Outputs follow the AltMetrics bracket format, listing options as [original|alt1|alt2].
✨ Features
- 🎯 Context-sensitive filtering: Uses BERT-based acceptability scoring for ambiguous cases
- 📚 Lemma coverage: Finds morphological forms across multiple lemmas
- 🔍 Position-specific analysis: Looks at each word in its syntactic context
- ⚡ Caching: Persistent file-based caching to improve performance
- 🗣️ Multiple verbosity levels: From silent operation to detailed pipeline insights
- 🌐 Language support: Norwegian Bokmål (
nob) and Nynorsk (nno) - 🧠 POS-aware: Uses NbAiLab BERT models for part-of-speech tagging
- 🚀 Parallel processing: Runs concurrent API calls
🛠️ Installation
Prerequisites
- Python 3.8+
- Ordbank API key (free registration at Ordbank)
Install from PyPI
pip install altmorph
Install from Source (development)
pip install -e .
Optional: Sync Development Requirements
pip install -r requirements.txt
Get API Key
- Register at https://www.ordbank.no/
- Obtain your API key from your account dashboard
- Set the environment variable:
export ORDBANK_API_KEY="your_api_key_here"
Or pass it directly with--api_keyflag
🚀 Quick Start
After installation you can invoke the CLI either with the altmorph command or via python -m altmorph.
Basic Usage
python -m altmorph --sentence "Katta ligger på matta." --lang nob
Output:
[Katta|Katten] ligger på [matta|matten].
With API Key
python -m altmorph \
--sentence "Katta ligger på matta." \
--lang nob \
--api_key "your_api_key_here"
📖 Usage Examples
Context-Sensitive Behaviour
The tool takes sentence context into account:
Simple example:
python -m altmorph --sentence "Katta ligger på matta." --lang nob
# Output: [Katta|Katten] ligger på [matta|matten].

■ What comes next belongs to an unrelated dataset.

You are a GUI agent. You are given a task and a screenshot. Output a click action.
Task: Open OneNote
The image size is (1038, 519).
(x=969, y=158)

# Shows different morphological forms for the same words
Complex context:
python -m altmorph --sentence "Katta ligger på matta i stua." --lang nob
# Output: [Katta|Katten] ligger på [matta|matten] i stua.

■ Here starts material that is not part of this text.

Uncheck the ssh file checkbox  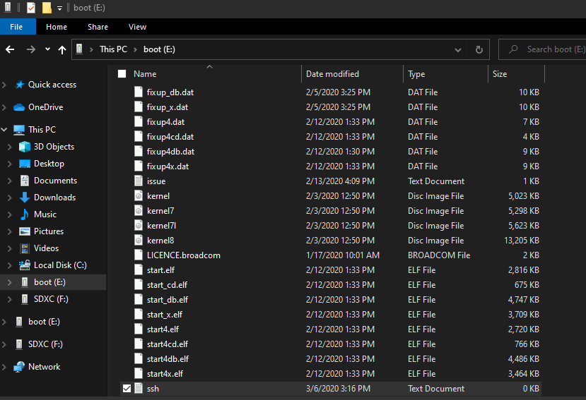click(127, 389)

# BERT-based filtering keeps alternatives that work in the sentence
Position-Specific Analysis
python -m altmorph --sentence "Katta ligger på matta." --lang nob
# Each word occurrence is analyzed in its specific syntactic context
🎛️ Command Line Options
| Option | Default | Description |
|---|---|---|
--sentence |
required | Input sentence to process |
--lang |
nob |
Language code (nob or nno) |
--api_key |
$ORDBANK_API_KEY |
Ordbank API key |
--verbosity |
0 |
Verbosity level (0-3) |
--logit-threshold |
3.0 |
BERT acceptability threshold |
--timeout |
6.0 |
HTTP timeout per request |
--max_workers |
4 |
Parallel API requests |
--no-cache |
False |
Disable caching |
--delete-cache |
False |
Clear cache and exit |
🔊 Verbosity Levels
Level 0: Quiet (Default)
python -m altmorph --sentence "Katta ligger på matta." --verbosity 0
Output: Just the final result
[Katta|Katten] ligger på [matta|matten].
Level 1: Normal
python -m altmorph --sentence "Katta ligger på matta." --verbosity 1
Output: Basic progress information
2025-XX-XX 12:00:00 INFO Loading POS tagger...

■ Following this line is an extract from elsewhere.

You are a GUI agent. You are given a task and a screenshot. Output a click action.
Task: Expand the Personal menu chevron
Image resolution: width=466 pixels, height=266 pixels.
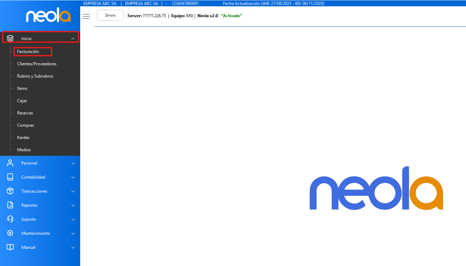point(73,163)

2025-XX-XX 12:00:02 INFO POS tagger loaded
[Katta|Katten] ligger på [matta|matten].
Level 2: Verbose
python -m altmorph --sentence "Katta ligger på matta." --verbosity 2
Output: Processing details (POS tags, API lookups, alternatives found)
🎯 PROCESSING: Katta ligger på matta.
📝 WORDS: ['katta', 'ligger', 'på', 'matta']
🏷️ POS TAGS:
katta: NOUN
ligger: VERB
på: ADP
matta: NOUN
📡 API LOOKUP: katta (POS: NOUN)
✅ katta: 2 alternatives: ['katta', 'katten']
...
✨ RESULT: [Katta|Katten] ligger på [matta|matten].
Level 3: Very Verbose
python -m altmorph --sentence "Katta ligger på matta." --verbosity 3
Output: Everything including cache operations, lemma analysis, BERT filtering
🎯 PROCESSING: Katta ligger på matta.
📝 FOUND 2 LEMMAS for katta
💾 CACHE HIT: lemmas for 'katta' (POS: NOUN)
🧠 ACCEPTABILITY FILTERING (threshold: 3.00)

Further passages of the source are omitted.